Yeah, I've looked at that stuff, it sounds pretty good. I wonder what it's max temperature is.
Have you run _Slightly Loco_ any more since completion? How's the paint holding up? What about the silver on your smokebox?


----------



## shred (Aug 1, 2009)

Vernon  said:
			
		

> Yeah, I've looked at that stuff, it sounds pretty good. I wonder what it's max temperature is.
> Have you run _Slightly Loco_ any more since completion? How's the paint holding up? What about the silver on your smokebox?


The baking lacquer is holding up ok-- a little flaked off the corners of the cab where it's been dinged, but i've run it a bunch of times and it's done well with the heat. The silver exhaust header paint is also holding up fine. The first paint I used -- Hi Temp BBQ paint, didn't stick at all well. 

I've heard the GunKote or KG-Kote stuff is much tougher against dings and it should take the heat ok since it's designed for gun barrels. I may try that sometime. A lot of the 16mm crowd seem to use ordinary model paint for most of their locos.


----------



## BMyers (Aug 1, 2009)

shred, 
even on aluminum ?


----------



## shred (Aug 2, 2009)

yeah, to make the 'lined' sides of the alu baseplate I painted the whole thing and then sanded off the edges back to bare metal. There is some very minor chipping on the edges from the sanding, but it stuck well. My baseplate was made from some slightly textured aluminum and I blasted it, but lots of guns have aluminum parts and this paint is designed for that market. I think an anodize finish would be stronger, but didn't have the facilities handy.


----------



## BMyers (Aug 5, 2009)

A productive day, I have all the parts made for the boiler except the bushings.
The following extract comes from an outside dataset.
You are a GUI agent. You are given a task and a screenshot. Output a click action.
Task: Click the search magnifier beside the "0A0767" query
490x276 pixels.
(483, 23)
I have some copper I will turn those out of in the next few days, then I have to work up the nerve to soldier the whole works together. 
Forming the boiler ends was much easier that I had expected. 
It is starting to look like a locomotive


----------



## vlmarshall (Aug 5, 2009)

Ha, very nice! Your boiler ends look better than mine.


----------



## arnoldb (Aug 5, 2009)

Looking good BMyers :bow:
She'll be running soon!
Regards, Arnold


----------



## BMyers (Aug 19, 2009)

Not a lot going on with the cracker lately. I did manage to make the boiler saddles today.


----------



## vlmarshall (Aug 19, 2009)

Mine is going fairly slowly as well. How did you make the saddles? (what shape, location, attachment method?)


----------



## BMyers (Aug 19, 2009)

i followed the plans for the shape, I ended up using micarta because I couldn't work the material you sent. The front one has a screw up through the foot plate, saddle and screws into a thread bushing in the smoke box. the rear one is floating for now until I get the location set.


----------



## vlmarshall (Aug 19, 2009)

BMyers  said:
			
		

> i followed the plans for the shape, I ended up using micarta because I couldn't work the material you sent.



Ha, it's fun stuff to work with, eh? A three-foot square of it runs about $600, but it's an excellent insulator. What IS "Micarta", anyway? It sounds like another mica-based product.


----------



## BMyers (Aug 19, 2009)

Vernon:
http://en.wikipedia.org/wiki/Micarta
Not bad to work with but the dust is nasty


----------



## J. Tranter (Aug 19, 2009)

Vernon what did you use for the boiler saddles? Or where can I get micarta? I was thinking of using brass but still not sure.

John T.


----------



## vlmarshall (Aug 20, 2009)

Myers, thanks for the link. Sounds like it's a fairly wide-open list of materials that fall unter the "Micarta" name. I've probably cut the stuff, at work. Reminds me of G-10 fibreglass,, which I tried to use as an insulator in my first Stirling. It didn't hold up to THAT much direct heat. ;D

J.Tranter, the material I used was a pressed-Mica board, I have some pieces left over from foundry parts we made from it at work. It splits very easily along the grain, just like raw Mica. It's also very abrasive, even to carbide tooling, with nasty dust. I decided that if anything that bad, and expensive, was being used in a foundry, there must be a good (insulative) reason for it, and that the small cut-off bits were worth saving for the boiler saddles on my Crackers.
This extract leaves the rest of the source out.